Namun Cak Nur tidak memaknai pluralisme sebagai gagasan yang menganggap semua agama sama, seperti anggapan orang awam. Pluralisme bagi Cak Nur adalah suatu landasan sikap positif untuk menerima kemajemukan semua hal dalam kehidupan sosial dan budaya, termasuk agama. Yang dimaksud dengan sikap positif adalah sikap aktif dan bijaksana. Pluralisme menurut rumusan Cak Nur (panggilan akrab Nurcholis Madjid) merupakan bagian dari sikap dasar dalam berislam. “Yaitu sikap terbuka untuk berdialog dan menerima perbedaan secara adil”, tandasnya. “Dengan keterbukaan dan sikap dialogis itu dimaksudkan agar kita memiliki etos membaca, membina, belajar, dan selalu arif.”

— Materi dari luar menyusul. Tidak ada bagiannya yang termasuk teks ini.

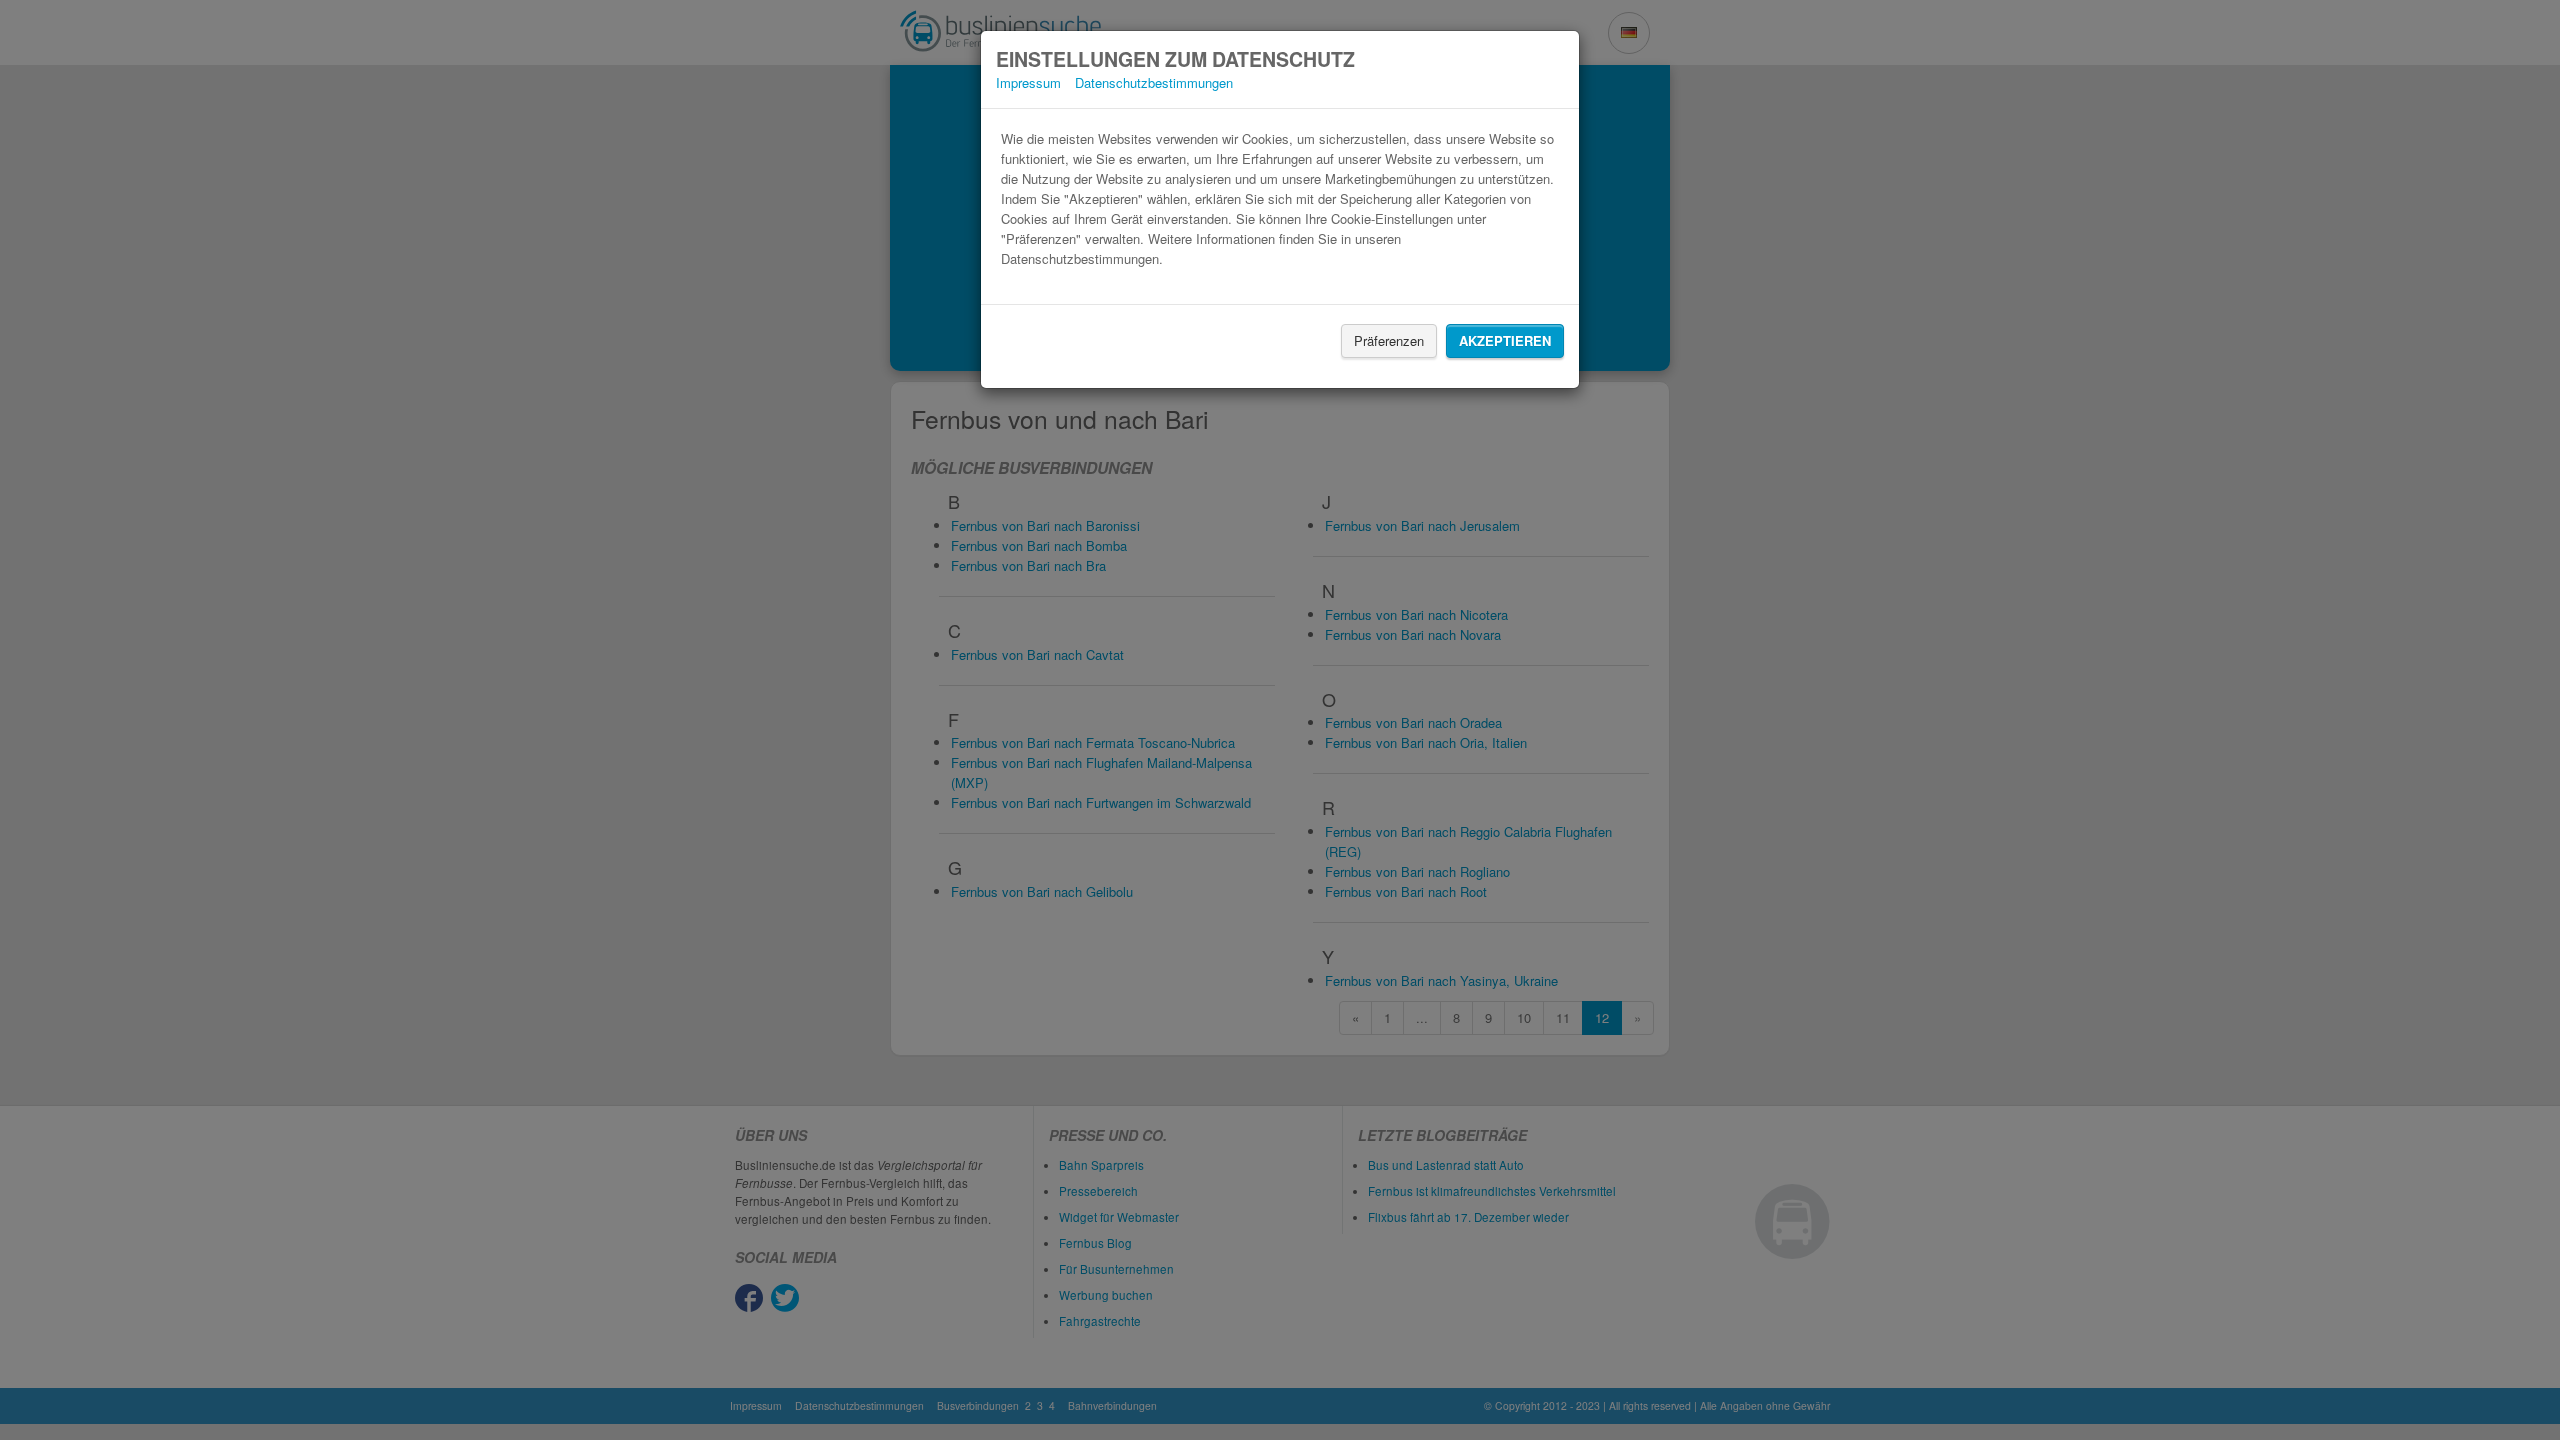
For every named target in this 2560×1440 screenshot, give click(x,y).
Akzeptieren (1505, 340)
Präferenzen (1389, 340)
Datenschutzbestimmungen (1154, 82)
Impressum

Pandangan pluralis Cak Nur tampaknya belum dipahami oleh masyarakat dan tokoh agama dengan baik. Menurut dosen Paramadina, masih banyak kalangan yang menyalahartikan makna pluralisme. Sebagian menganggap bahwa pluralisme adalah sikap atau gagasan yang meyakini kebenaran semua agama. Sehingga para pendukung gagasan pluralisme sering digolongkan dalam penganut relativisme agama. Bahkan tak jarang dari mereka yang dianggap sesat dan murtad.
Sikap seperti itulah yang nampaknya diyakini oleh mayoritas ulama yang ada di MUI (Majelis Ulama Indonesia). Hingga mereka pun terdesak untuk mengeluarkan fatwa tentang haramnya pluralisme. Pengharaman terhadap gagasan tersebut dinilai oleh Monib bukan tanpa konsekwensi. Fatwa anti pluralisme yang dikeluarkan oleh MUI berdampak luas dalam memengaruhi cara pandang masyarakat yang semakin kuat untuk memusuhi dan menolak kelompok lain agama atau kepercayaan. Hal itu terbukti dengan sikap penolakan masyarakat yang semakin lantang terhadap keberadaan Jama’ah Ahmadiyah yang juga difatwakan oleh MUI sebagai aliran sesat.
Sementara itu bagi Miftah, salah seorang pengelola IJABI (Ikatan Jama’ah Ahlul Bait) aksi kekerasan yang menimpa Ahmadiyah itu dikhawatirkan akan menimpa syiah. Karena syiah juga banyak ditentang oleh sebagian masyarakat. Pada masa-masa seperti sekarang inilah kita semakin merindukan sosok Cak Nur, tegasnya. “Ia selalu membela komunitas yang minoritas dan termarginalkan.”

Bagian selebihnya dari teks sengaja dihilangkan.